Instruções a seguir:
Disponha em uma tabela Markdown, com as colunas "Número" e "Conteúdo da linha", o trecho que começa na linha que contém "Given: Open the Search label in sidebar" e termina na linha que contém "will [944, 14].", incluindo as duas. Numere as linhas e deixe de fora as que estiverem em branco.

Linhas de entrada:

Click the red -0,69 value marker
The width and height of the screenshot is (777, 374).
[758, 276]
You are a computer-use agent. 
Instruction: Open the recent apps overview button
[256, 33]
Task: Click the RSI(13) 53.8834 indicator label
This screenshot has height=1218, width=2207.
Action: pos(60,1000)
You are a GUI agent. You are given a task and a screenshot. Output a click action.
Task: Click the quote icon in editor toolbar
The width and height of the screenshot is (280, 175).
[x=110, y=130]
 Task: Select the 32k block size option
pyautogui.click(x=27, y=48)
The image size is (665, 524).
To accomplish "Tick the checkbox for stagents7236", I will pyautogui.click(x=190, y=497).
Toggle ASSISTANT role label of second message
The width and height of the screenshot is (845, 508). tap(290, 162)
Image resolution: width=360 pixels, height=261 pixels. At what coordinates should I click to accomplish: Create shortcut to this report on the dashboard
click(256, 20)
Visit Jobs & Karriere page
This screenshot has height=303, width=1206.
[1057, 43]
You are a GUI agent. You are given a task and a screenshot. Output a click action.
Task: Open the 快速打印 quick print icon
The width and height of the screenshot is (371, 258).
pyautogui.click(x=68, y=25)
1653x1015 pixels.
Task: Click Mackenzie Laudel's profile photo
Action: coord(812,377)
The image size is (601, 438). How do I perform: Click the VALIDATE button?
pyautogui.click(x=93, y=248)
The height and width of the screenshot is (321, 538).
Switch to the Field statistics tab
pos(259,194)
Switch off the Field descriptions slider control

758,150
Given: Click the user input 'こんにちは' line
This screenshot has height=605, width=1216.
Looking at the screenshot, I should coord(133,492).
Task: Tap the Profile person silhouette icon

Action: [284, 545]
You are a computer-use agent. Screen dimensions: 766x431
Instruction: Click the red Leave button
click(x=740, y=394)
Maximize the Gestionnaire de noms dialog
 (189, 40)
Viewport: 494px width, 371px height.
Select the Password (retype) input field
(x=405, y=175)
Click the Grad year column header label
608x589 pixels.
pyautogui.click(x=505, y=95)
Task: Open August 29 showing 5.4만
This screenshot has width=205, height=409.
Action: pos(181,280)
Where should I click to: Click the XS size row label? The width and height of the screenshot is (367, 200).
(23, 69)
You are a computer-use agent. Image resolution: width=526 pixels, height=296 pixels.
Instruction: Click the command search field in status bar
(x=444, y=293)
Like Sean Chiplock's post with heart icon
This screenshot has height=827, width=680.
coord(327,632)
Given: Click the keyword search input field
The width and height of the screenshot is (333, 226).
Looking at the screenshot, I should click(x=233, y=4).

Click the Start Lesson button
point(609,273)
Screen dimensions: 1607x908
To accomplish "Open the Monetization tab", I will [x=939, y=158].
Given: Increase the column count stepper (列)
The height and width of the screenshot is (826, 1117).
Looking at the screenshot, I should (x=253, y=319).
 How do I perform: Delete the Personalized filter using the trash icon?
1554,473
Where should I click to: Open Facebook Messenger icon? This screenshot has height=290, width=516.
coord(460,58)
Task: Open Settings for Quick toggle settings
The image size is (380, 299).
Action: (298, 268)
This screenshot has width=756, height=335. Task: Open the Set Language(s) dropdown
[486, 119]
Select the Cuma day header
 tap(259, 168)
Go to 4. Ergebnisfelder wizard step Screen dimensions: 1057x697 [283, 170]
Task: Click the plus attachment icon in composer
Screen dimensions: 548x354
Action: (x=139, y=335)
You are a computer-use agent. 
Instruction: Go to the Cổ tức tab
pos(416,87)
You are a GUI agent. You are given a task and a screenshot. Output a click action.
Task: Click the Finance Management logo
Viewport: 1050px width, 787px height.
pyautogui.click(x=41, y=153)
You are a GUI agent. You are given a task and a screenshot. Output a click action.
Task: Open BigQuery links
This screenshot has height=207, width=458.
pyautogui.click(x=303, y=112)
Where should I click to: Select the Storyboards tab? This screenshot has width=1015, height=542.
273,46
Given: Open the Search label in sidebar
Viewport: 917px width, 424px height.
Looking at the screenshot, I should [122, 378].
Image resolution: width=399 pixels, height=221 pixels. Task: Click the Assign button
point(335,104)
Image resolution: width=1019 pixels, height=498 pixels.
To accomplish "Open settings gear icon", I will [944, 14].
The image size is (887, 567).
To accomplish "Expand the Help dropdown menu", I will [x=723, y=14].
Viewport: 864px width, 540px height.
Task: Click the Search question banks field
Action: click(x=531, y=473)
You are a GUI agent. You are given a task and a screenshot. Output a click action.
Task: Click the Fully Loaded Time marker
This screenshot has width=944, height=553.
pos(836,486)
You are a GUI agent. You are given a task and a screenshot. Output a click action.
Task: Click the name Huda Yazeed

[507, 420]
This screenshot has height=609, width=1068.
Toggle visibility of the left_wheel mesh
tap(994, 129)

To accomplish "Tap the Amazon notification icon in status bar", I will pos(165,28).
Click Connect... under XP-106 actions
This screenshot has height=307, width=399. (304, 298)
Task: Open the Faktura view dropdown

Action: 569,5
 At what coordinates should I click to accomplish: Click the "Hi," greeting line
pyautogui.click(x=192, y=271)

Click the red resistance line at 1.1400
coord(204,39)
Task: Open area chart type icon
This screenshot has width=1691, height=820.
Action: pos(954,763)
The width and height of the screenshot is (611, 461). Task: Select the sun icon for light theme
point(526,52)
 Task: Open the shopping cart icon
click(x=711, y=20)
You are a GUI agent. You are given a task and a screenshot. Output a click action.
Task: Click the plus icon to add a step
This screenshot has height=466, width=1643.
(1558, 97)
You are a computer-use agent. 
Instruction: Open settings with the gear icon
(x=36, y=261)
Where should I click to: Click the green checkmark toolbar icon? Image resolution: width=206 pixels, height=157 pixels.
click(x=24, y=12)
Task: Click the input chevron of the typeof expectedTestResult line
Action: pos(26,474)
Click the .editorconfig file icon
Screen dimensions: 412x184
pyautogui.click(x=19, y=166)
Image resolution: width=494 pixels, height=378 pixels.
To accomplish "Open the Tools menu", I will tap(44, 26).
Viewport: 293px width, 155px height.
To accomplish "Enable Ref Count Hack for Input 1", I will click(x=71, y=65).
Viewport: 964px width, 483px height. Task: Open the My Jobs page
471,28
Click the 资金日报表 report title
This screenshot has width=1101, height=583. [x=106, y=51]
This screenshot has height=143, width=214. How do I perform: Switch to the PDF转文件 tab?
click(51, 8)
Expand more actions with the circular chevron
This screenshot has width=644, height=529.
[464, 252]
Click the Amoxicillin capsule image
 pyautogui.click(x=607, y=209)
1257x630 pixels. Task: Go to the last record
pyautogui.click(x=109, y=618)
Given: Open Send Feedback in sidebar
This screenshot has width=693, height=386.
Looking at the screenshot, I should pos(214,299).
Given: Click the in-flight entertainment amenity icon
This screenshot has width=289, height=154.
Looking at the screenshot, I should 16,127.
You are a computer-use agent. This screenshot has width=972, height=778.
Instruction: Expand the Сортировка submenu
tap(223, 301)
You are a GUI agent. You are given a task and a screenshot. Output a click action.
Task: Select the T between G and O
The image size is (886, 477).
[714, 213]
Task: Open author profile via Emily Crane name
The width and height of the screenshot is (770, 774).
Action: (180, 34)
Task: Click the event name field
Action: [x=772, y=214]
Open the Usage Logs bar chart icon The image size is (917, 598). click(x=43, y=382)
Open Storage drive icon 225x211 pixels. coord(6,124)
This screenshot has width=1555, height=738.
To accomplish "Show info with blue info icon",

Solução da tarefa:
| Número | Conteúdo da linha |
|---|---|
| 1 | Given: Open the Search label in sidebar |
| 2 | Viewport: 917px width, 424px height. |
| 3 | Looking at the screenshot, I should [122, 378]. |
| 4 | Image resolution: width=399 pixels, height=221 pixels. Task: Click the Assign button |
| 5 | point(335,104) |
| 6 | Image resolution: width=1019 pixels, height=498 pixels. |
| 7 | To accomplish "Open settings gear icon", I will [944, 14]. |